US government shutdown to drag on to 2019
It has been over six days since the US government partially shut down, and there seems to be no solution in sight. On Thursday, the US Congress failed to reach a compromise and get a funding deal passed, extending the shut down by at least another week. The Congress is slated to meet again next Wednesday, the last day of the Republican-current controlled Congress.
The partial US government shutdown commenced on December 21 following a disagreement between Democrats and Republicans over funding for US President Donald Trump's proposed border wall. Trump demanded $5bn for the US-Mexico border wall, but faced staunch opposition from the Democrats. The impasse led to the Congress being adjourned without reaching a new funding deal, resulting in a partial government shutdown.

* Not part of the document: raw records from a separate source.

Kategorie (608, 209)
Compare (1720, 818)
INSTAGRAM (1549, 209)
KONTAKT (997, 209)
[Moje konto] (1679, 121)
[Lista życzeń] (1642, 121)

As it stands, neither the Democrats nor the Republicans are willing to make a compromise on the wall funding issue. Trump has stated in clear terms that he will not sign a funding deal till such time funding for the wall is approved, and has blamed the shutdown on the Democrats. Democrats, for their part, have accused Trump of exaggerating the illegal immigration issue.

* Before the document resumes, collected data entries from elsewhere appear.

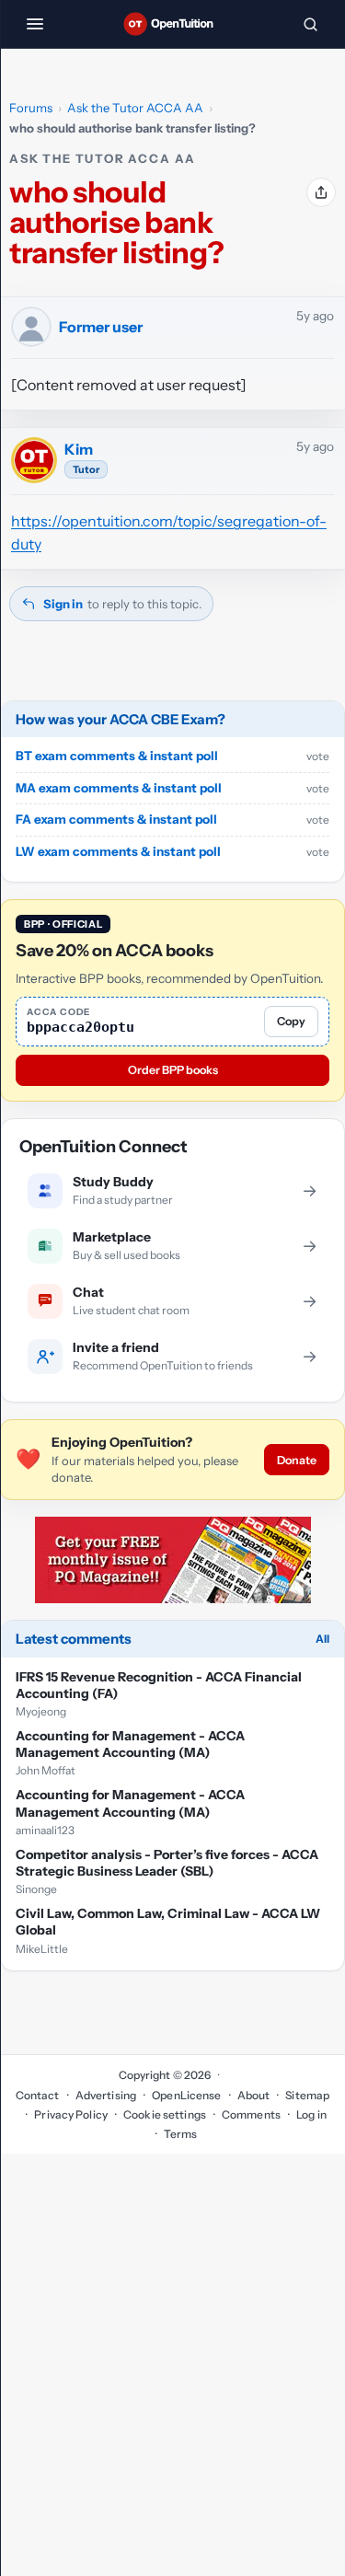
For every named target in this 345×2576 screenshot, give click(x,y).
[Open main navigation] (35, 24)
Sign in (63, 603)
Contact (38, 2095)
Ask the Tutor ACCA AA (135, 107)
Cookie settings (164, 2114)
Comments (251, 2114)
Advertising (105, 2095)
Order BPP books (173, 1070)
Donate (296, 1460)
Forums (30, 107)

Have the Democrats finally realized that we desperately need Border Security and a Wall on the Southern Border. Need to stop Drugs, Human Trafficking,Gang Members Criminals from coming into our Country. Do the Dems realize that most of the people not getting paid are Democrats?— Donald J. Trump (@realDonaldTrump) December 27, 2018
Currently, around three-quarters of the government, including vital services and government agencies like the military and the Department of Health and Human Services are fully funded till September 2019. However, the remaining quarter of the government is facing disruption owing to lack of funding, and hundreds of thousands of federal employees are working without pay. Several thousands more have been barred from doing work.
In terms of numbers, over 420,000 federal employees deemed essential for the functioning of the government are continuing to work without pay, including 41,000 law enforcement officers and 150,000 Homeland Security employees. However, more than 380,000 federal employees, including NASA, Commerce department, Housing and Urban development, Internal Revenue Service, and National Park Service employees, have been 'furloughed' or barred from doing work.
Including the three 2018 shutdowns, there have been 21 shutdowns since 1976, when the Congressional Budget and Impoundment Control Act was introduced to establish the budget process. However, only three are considered significant, two during the Bill Clinton regime and one during Obama's regime. The longest was in December 1995, when it lasted for 21 days. The Obama-era shutdown lasted for 16 days.